→ **本文**:
"""

人権さまざま
世界人権宣言
「すべて人は、 衣食住、 医療及び必要な社会的施設等により、 自己及び家族の健康及び福祉に十分な生活水準を保持する権利(中略)を有する。」 (第25条1項)
経済的、 社会的及び文化的権利に関する国際規約
「この規約の締約国は、 すべての者が到達可能な最高水準の身体及び精神の健康を享受する権利を有することを認める。」 (第12条1項)
厚生労働省大臣官房統計情報部が公表した平成21年簡易生命表によれば、 男の平均寿命は79.59年、 女の平均寿命は86.44年で、 ともに過去最高であった。 34カ国によって構成される経済協力開発機構 (OECD) のヘルスデータ2010でも2008年統計として日本は平均寿命82.7年と世界1の長寿国となっている。 先端医療機材の普及では CT と MRI の台数は OECD 加盟国の中で群を抜いて多い。 国内総生産 (GDP) に占める保健医療支出の割合では、 日本は 8.1 % (2007年) と、 OECD 諸国の平均より低い。 保健医療支出の伸びは 2.2 % (2000〜2007年)、 OECD 平均の約半分であった。 人口1000人当たりの医師数は 2.2 人 (OECD 平均は 3.2 人)、 看護師数は 9.5 人 (OECD 平均は 9.0 人)、 救急病床数は 8.1 (OECD 平均は 3.6 ) であった。 国民の健康達成度総合評価は2005年の OECD データに拠れば世界一とされている。 これらのデータから見るかぎり日本は高水準の医療が比較的に安く国民に提供されており、 国民は世界で最も健康に恵まれているということになる。

"""

→ **資料抜粋**:

"""

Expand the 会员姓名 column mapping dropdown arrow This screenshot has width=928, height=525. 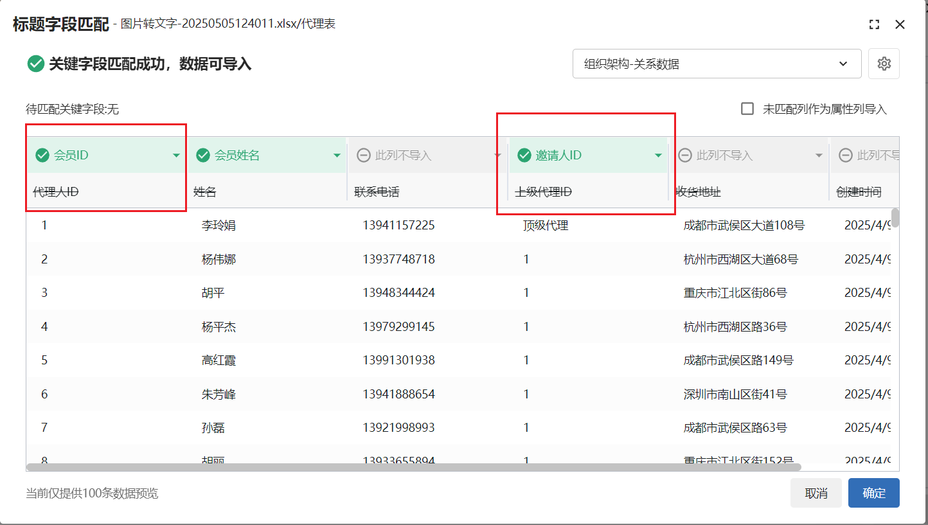[x=337, y=156]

"""

上にある、健康の権利と日本の医療の現状についての本文を、最後の文のあとから書き継いでください。

ところが、 マスメディアによれば日本の医療の別の姿が浮かんでくる。 見出しだけを見ると、 度肝を抜かれる。 「医療崩壊」、 「迷走する医療行政」、 「健康保険制度改革」、 「医療費抑制」、 「薬価切り下げ」、 「先進医療と治療費負担」、 「救急医療たらい回し」、 「貧困と医療」、 「医療格差 (地域、 診療科)」、 「医療訴訟と医師賠償責任」、 「患者の人権」、 「医療従事者の勤務環境、 労働条件」、 「医療と病院経営」 など、 日本の医療の現状が抜き差しならないもののように思える。
医療の現場に詳しい人によると、 これまでの日本の高水準、 低費用の医療、 健康維持は、 皆保険制度と医療従事者の過重労働に支えられてきたものだという。 このひずみが噴き出してきているとのことである。
それでは医療はどうあるべきかを人権の視点からみてみよう。
経済的、 社会的および文化的権利に関する国際規約のもとで作られた委員会が出した説明 (CESCR General comment 14) によれば、 健康に対する権利を実現するためには、 必要なあらゆる施設、 物資、 サービスを確保し、 条件を満たすことが大切とされている。 具体的には、 必要な医療施設やサービスが存在し、 必要とする人がそれを利用できること、 個人情報保護、 医療倫理尊重、 文化的多様性への積極的な対応がなされていること、 人の尊厳、 プライバシー保護、 医療のレベル、 安全性、 衛生管理が適切に確保たれていることなどである。 また、 委員会は、 健康の基礎となる条件として、 食料、 栄養、 住居、 安全な飲料水、 衛生、 安全で健康的な労働条件、 健康的な環境を挙げている。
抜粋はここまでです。